[Opening DOCUMENT EXTRACT section]

Facing a disqualification motion arguing that he is unfit to practice law, Lin Wood agreed on Friday to put another attorney in charge of a lawsuit that he filed nearly three years ago against MSNBC host Joy Reid.

Earlier this year, Reid’s attorneys argued that Wood was “unfit to practice in this or any other court,” in light of his post-election efforts to “subvert the Constitution and the rule of law,” his “scurrilous” attacks against Chief Justice John Roberts, and a litany of “frivolous and vexatious actions.” The motion sought to revoke Wood’s pro hac vice permission to practice before the court, permission attorneys must receive to practice in a jurisdiction where they are not licensed.

Wood’s latest motion claims that his departure from Reid’s case “moots” the disqualification motion leveled against him by Reid’s attorneys, which aimed to oust him from appearing pro hac vice in court proceedings for a second time since the 2020 election. A Delaware judge booted him from representing Carter Page earlier this year in a ruling slamming his “toxic brew of mendacity.”

A lot has happened since Wood filed suit on behalf of Roslyn La Liberte in 2018. The well-known defamation attorney previously represented the JonBenét Ramsey family and rehabilitated the life and image Richard Jewell, the man falsely accused of the Atlanta Olympics bombing. Wood enjoyed that public image when he filed that case along with his former law partners, who sued him two years later in a salacious lawsuit accusing him of assault and increasingly erratic behavior between 2019 through the lead-up to the 2020 election.

This is the period when Wood became a star of the political right, met with then-President Donald Trump, and started airing his theory that Chief Justice Roberts was part of a pedophile ring. The post-election era brought about a spate of other conspiracy peddling lawsuits from Wood and others, alleging an international plot bringing together Dominion Voting Machines, local officials and foreign powers to install Joe Biden as president. He regularly shared those theories with his hundreds of thousands of followers on Twitter, which banned him the day after the U.S. Capitol riot. He later appeared to suggest on Parler that former vice president Mike Pence should be executed by firing squad. Wood claimed that the Parler post was “rhetorical hyperbole conveying my opinion that [Pence’s] actions on the Electoral College vote were treasonous to We The People.”

His now-former client La Liberte, a MAGA-hatted woman who claims Reid defamed her by misrepresenting her interactions with Latino teenager in a viral photograph, recently told a federal judge through an attorney that Wood’s current status as a “political lightning rod” has become a distraction.

[Closing DOCUMENT EXTRACT section]

* _TASKS AND EXERCISES_:
**A.** According to the article about Lin Wood's lawsuit against Joy Reid, whom did a Delaware judge remove him from representing earlier this year?
**B.** In the article about Lin Wood, set down the passage starting with "Facing a disqualification" and going on through "host Joy Reid.".
**C.** Write the next part of the article about Lin Wood and his lawsuit against Joy Reid, picking up after its final sentence.

[Opening LISTED ENTRIES section]

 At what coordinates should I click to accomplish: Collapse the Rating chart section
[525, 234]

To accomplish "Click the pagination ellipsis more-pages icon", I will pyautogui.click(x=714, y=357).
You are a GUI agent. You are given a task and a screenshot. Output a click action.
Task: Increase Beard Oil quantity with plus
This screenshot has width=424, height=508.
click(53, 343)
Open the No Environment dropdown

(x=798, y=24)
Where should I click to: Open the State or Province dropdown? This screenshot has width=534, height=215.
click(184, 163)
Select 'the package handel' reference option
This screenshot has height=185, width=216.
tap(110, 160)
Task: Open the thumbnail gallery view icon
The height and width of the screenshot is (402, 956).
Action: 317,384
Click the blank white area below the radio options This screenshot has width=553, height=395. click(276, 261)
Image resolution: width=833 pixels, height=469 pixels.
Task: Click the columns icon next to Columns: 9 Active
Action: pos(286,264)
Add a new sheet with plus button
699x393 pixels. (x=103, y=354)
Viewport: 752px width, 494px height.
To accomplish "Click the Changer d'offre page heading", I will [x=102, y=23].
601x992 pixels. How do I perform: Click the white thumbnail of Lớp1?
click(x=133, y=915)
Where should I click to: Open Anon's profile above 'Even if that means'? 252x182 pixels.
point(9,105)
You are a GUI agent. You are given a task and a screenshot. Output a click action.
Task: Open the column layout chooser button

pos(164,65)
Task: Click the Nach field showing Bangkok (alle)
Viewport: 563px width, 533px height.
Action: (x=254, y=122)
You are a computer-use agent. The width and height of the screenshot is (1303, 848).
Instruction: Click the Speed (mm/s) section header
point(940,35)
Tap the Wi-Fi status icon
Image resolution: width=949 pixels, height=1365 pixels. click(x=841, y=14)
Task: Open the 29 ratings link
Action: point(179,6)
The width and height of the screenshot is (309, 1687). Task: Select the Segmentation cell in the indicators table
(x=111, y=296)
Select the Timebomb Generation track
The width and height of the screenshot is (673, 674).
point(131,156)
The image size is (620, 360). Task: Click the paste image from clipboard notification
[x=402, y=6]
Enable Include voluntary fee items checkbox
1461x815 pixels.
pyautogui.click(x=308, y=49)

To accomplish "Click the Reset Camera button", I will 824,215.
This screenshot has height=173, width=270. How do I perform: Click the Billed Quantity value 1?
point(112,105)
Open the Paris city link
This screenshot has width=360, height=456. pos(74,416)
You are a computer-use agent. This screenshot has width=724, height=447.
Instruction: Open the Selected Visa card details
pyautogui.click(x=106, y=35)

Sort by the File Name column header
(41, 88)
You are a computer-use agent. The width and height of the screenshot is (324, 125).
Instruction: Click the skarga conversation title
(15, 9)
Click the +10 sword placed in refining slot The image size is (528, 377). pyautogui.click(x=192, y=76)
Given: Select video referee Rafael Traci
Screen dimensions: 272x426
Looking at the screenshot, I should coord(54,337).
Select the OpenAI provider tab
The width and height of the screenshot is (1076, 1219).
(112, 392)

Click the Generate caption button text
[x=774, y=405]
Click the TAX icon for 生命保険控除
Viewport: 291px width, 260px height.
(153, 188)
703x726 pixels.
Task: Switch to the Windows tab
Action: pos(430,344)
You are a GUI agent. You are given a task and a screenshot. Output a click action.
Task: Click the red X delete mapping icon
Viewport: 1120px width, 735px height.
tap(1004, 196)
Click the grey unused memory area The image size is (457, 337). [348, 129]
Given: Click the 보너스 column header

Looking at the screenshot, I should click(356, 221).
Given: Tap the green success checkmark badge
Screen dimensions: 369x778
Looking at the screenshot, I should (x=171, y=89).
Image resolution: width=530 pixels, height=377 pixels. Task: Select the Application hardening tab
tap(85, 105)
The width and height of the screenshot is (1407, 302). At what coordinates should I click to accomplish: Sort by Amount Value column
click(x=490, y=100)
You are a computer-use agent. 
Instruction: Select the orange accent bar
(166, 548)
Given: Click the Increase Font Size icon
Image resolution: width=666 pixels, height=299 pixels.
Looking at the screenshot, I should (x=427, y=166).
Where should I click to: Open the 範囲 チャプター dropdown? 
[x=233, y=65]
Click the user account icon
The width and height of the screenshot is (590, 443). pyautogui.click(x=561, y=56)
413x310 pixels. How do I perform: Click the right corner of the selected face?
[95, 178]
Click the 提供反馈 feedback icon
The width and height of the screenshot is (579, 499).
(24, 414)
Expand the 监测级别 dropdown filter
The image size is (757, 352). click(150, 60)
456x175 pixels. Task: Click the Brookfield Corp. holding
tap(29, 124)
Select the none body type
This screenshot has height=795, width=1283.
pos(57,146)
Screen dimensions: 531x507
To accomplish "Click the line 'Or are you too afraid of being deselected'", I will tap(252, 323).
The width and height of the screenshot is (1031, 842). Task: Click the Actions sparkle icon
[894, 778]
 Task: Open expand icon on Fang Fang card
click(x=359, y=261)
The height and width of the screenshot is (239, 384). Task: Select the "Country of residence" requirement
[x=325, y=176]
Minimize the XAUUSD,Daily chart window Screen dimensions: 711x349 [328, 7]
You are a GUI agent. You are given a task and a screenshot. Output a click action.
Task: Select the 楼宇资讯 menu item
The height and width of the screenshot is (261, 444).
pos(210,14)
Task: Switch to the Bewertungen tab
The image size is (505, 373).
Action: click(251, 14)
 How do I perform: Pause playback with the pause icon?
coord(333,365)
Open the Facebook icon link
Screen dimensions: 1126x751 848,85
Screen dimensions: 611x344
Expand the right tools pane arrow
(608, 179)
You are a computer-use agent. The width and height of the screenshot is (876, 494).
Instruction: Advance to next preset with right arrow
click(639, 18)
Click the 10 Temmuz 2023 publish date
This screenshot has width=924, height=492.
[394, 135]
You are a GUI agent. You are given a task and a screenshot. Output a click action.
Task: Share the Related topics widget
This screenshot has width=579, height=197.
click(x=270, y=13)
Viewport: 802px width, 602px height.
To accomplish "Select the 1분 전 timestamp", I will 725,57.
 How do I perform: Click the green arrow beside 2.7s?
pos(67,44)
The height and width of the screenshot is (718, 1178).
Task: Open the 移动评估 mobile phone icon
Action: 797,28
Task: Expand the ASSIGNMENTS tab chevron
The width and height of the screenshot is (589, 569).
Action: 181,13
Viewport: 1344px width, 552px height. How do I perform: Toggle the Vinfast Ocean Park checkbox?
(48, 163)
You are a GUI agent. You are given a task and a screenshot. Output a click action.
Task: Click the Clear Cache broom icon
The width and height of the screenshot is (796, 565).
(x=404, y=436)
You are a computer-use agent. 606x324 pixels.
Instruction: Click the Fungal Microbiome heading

[Closing LISTED ENTRIES section]

* _REPLIES_:
**A.** Carter Page.

**B.**
Facing a disqualification motion arguing that he is unfit to practice law, Lin Wood agreed on Friday to put another attorney in charge of a lawsuit that he filed nearly three years ago against MSNBC host Joy Reid.

**C.**
“Ms. La Liberte sought out Mr. Wood’s representation as one of the leading plaintiff’s defamation lawyers in this country,” her lawyer David M. Olasov wrote in a letter to the judge on Monday. “But, in political affairs involving interests and involvements of Mr. Wood having nothing to do with this case or Ms. La Liberte’s representation, Mr. Wood has become a focus of sharp political attention in Georgia, from which he practiced law for decades, as well as in his new residence of South Carolina, in which he is now a candidate for a high Republican party position. He has become a political lightning rod of a fashion.”

In an email, Wood rejected the characterization of his departure from the case as a withdrawal.

“I was substituted as lead counsel with a great trial lawyer who along with David Olasov, my co-counsel, will do a fabulous legal job for Roslyn,” Wood wrote. “I made the decision to have Roslyn locate a new trial attorney based on my view of the best interests of my client. The frivolous motion to revoke my pro hac vice threatened to delay Roslyn’s meritorious defamation case against Joy Reid and distract from the core issues revealing Reid’s wrongdoing and liability.”

“I am confident I would have prevailed on the motion to revoke, but I felt it was more important to my client that her case move forward without further and unnecessary delay and expense,” he added.

Despite writing that he does not question Wood’s “competency,” Olasov added that the disqualification motion casts a “cloud” over the case. Wood responded to it in court initially by claiming to have “evidence” that Pence is “a traitor” and offered supposed “information about the death of Seth Rich.”

The State Bar of Georgia, on the other hand, does have questions about Wood’s competency, asking the lawyer to take a mental health examination. Wood sued the bar in a lawsuit comparing their request to the Salem Witch Trials. In a separate action, Georgia investigators have probed whether Wood—who has alleged massive voter fraud in lawsuits filed in four states—himself voted illegally in the 2020 election. Wood denied this and called the investigation “pure harassment.” Wood spent much time in his $7.9 million property in South Carolina: a former plantation called Tomotley.

Reid’s First Amendment attorney Ted Boutrous referred a press inquiry to a representative for MSNBC, who declined comment.

Listen to a recent episode about Lin Wood on Law&Crime’s podcast “Objections.”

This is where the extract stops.